東電によると、「現場であなたに作業を指示している会社と、あなたに給料を支給している会社は同じですか」という質問に対して、「違う」と回答した人が、対象者2684人のうち28.3%に及んだという。
下請け会社の従業員が、仕事の発注元から直接指示を受ける形で働くことは「偽装請負」と呼ばれる。今回のアンケート結果からは、そういった状況が発生している疑いが読み取れる。偽装請負にはそもそも、どんな問題があるのだろうか。労働問題にくわしい靱純也弁護士に聞いた。
●雇用責任があいまいに
「『偽装請負』とは、形式的には請負契約を結んでいるのに、実質的にみると派遣や雇用となっている状態をいいます。

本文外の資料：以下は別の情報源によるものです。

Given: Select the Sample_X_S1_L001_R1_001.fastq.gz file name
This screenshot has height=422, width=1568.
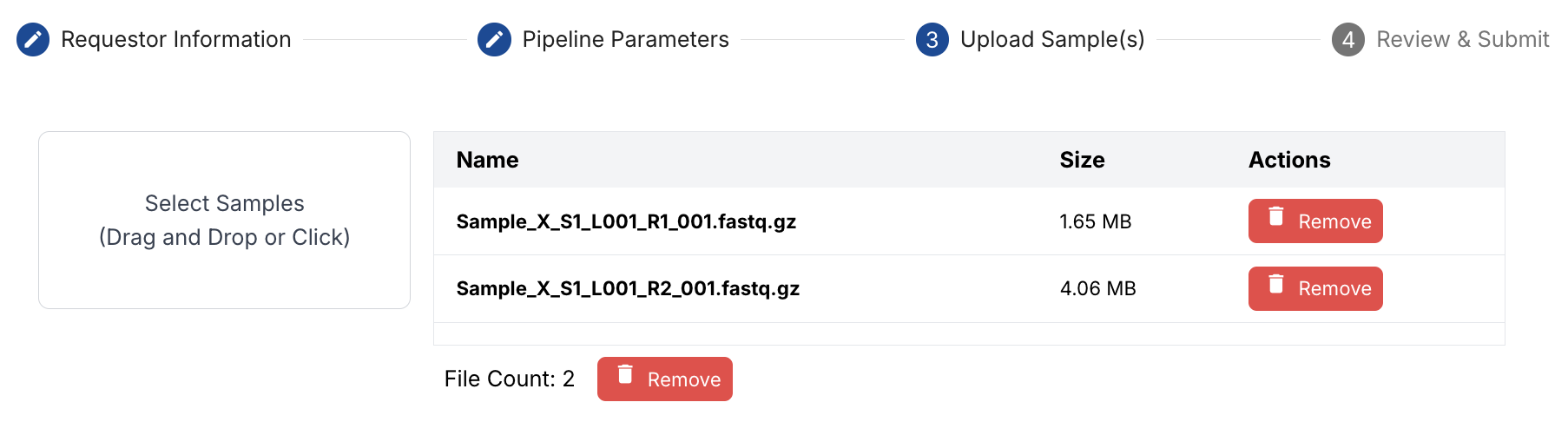Looking at the screenshot, I should click(x=626, y=222).
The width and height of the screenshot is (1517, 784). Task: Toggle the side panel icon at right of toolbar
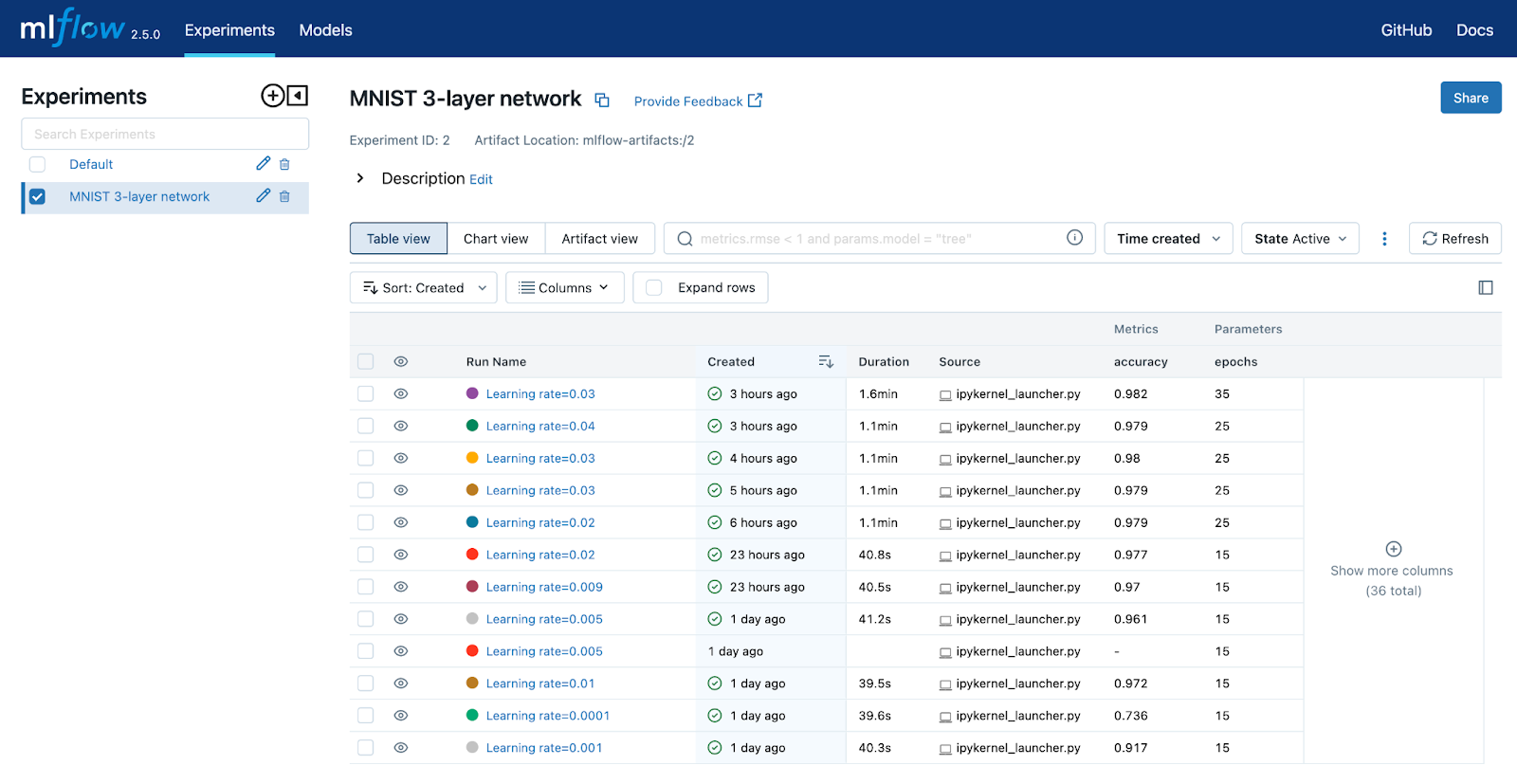pyautogui.click(x=1486, y=287)
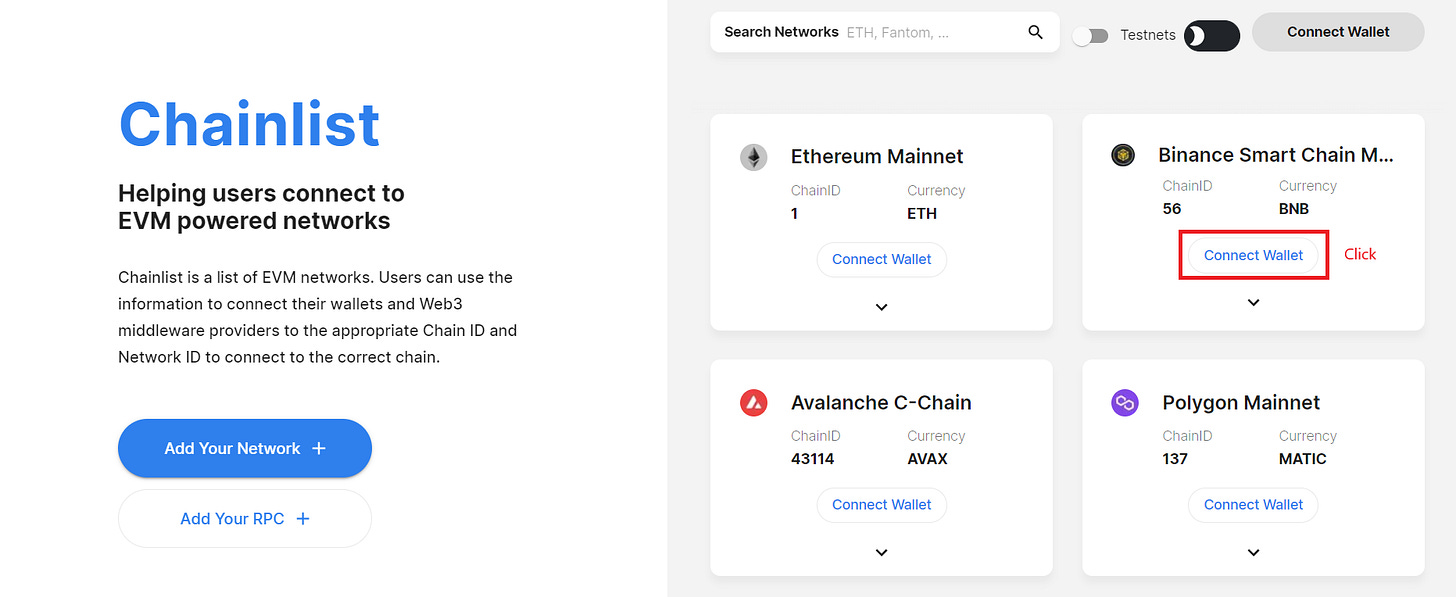The height and width of the screenshot is (597, 1456).
Task: Expand the Ethereum Mainnet card details
Action: click(881, 307)
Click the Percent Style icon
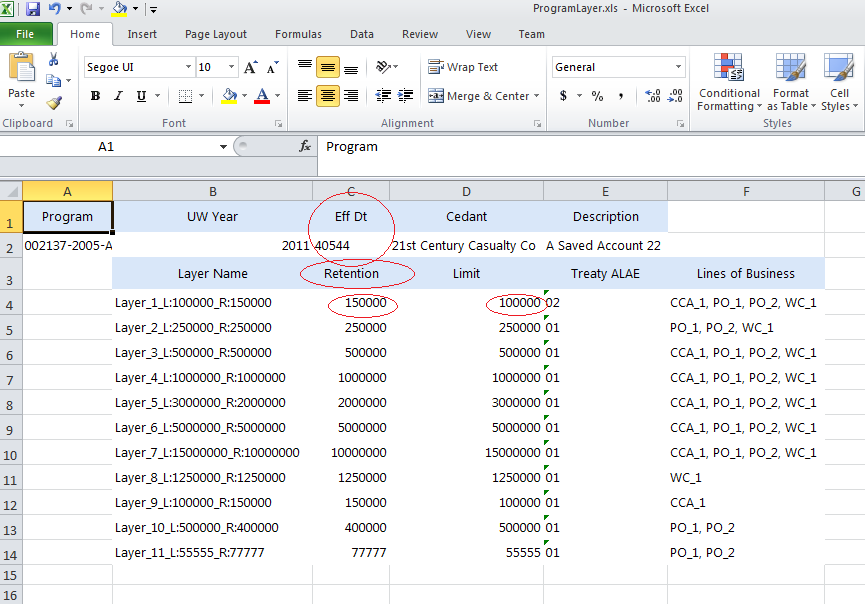Viewport: 865px width, 604px height. (x=597, y=96)
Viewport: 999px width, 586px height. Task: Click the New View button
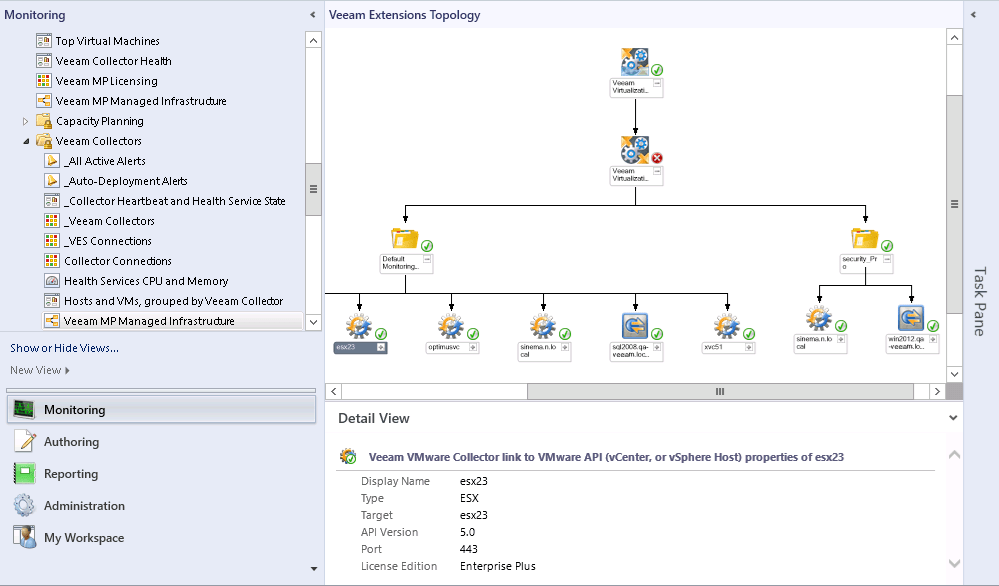point(37,368)
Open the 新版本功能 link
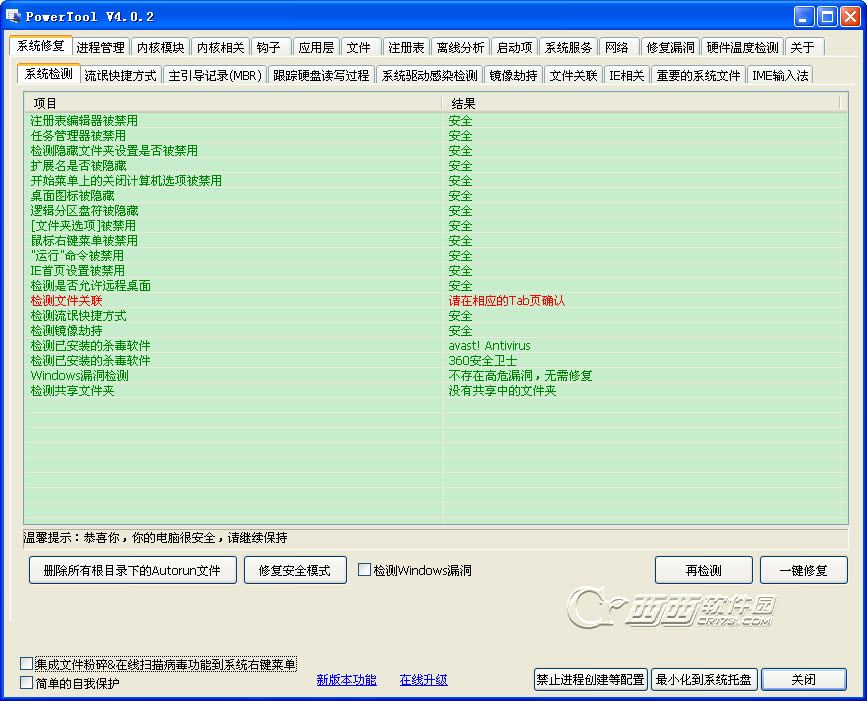 346,679
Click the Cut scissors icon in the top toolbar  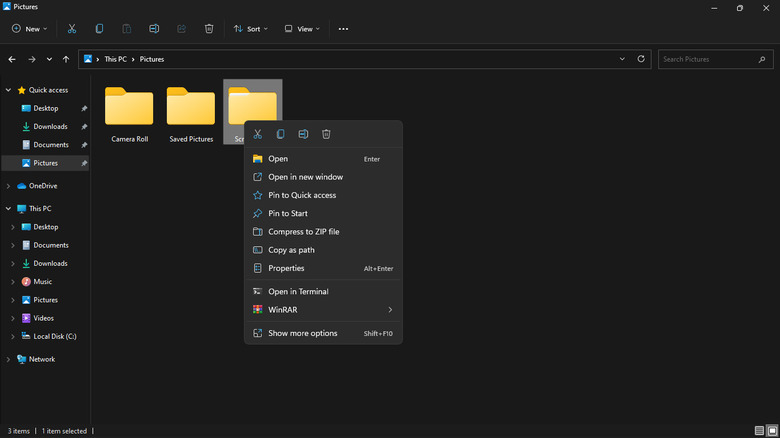click(72, 29)
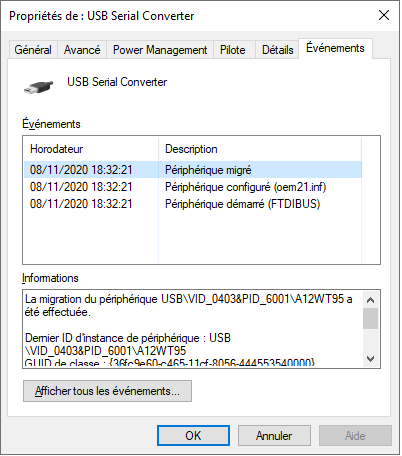Select the Événements tab

[x=335, y=48]
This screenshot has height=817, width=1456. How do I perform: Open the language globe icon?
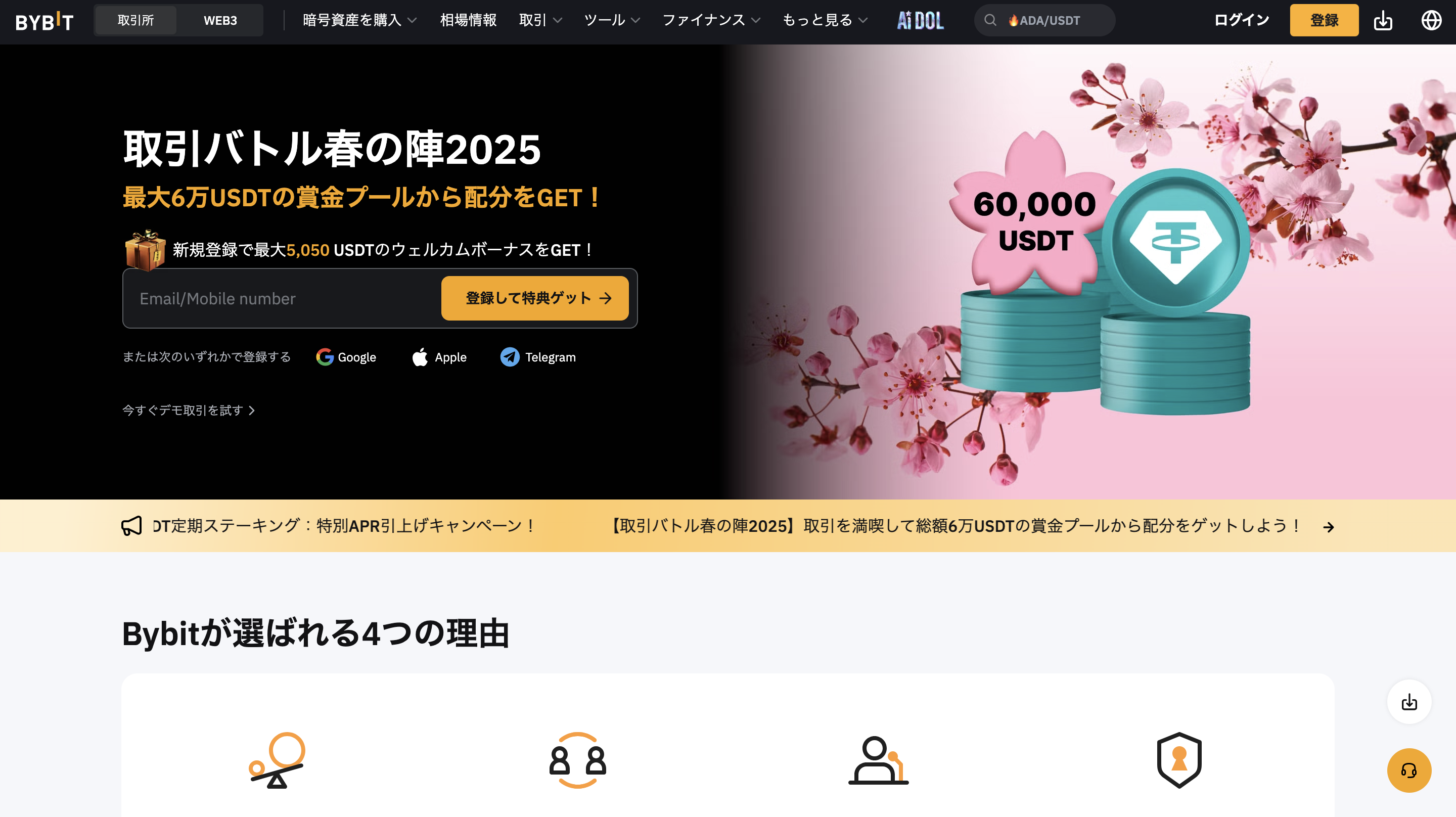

請負契約の本質は、業務を請け負った人が、発注者から独立した形で、それを遂行する点にあります。
発注者が直接指揮監督する場合は『請負』とはいえず、実質的には『派遣』や『雇用』です」
何が悪いのだろうか?
「人を雇えば、さまざまな責任が発生します。『偽装請負』は、そういった責任を回避するために行われます。
雇用責任の所在があいまいになるため、労働者が劣悪な労働環境や違法な長時間労働を強いられやすくなります。また、不当な中間搾取にもなりかねません。さらに、労災隠し等も行われやすいといわれています」
●規制・負担をかいくぐろうとしている
実態にあわせて「派遣」にする、というわけにはいかないのだろうか。
「派遣労働は、労働者派遣法等に基づいて、たとえば次のような規制がかかります。
(1)建設業務など一定の業務は行えない
(2)一部の業種を除き派遣期間に上限がある
(3)派遣先に直接雇用の申出義務が生じる場合がある
(4)派遣元は厚生労働大臣の許可または届出が必要
また、直接雇用した場合、使用者側には、解雇や労働時間の制限などの労働法上の規制のほか、社会保険料などの負担も生じます。
『偽装請負』は、請負契約の形式をとることで、こうした派遣や雇用にともなう規制や負担をかいくぐろうとしているわけです」
靱弁護士はこのように説明していた。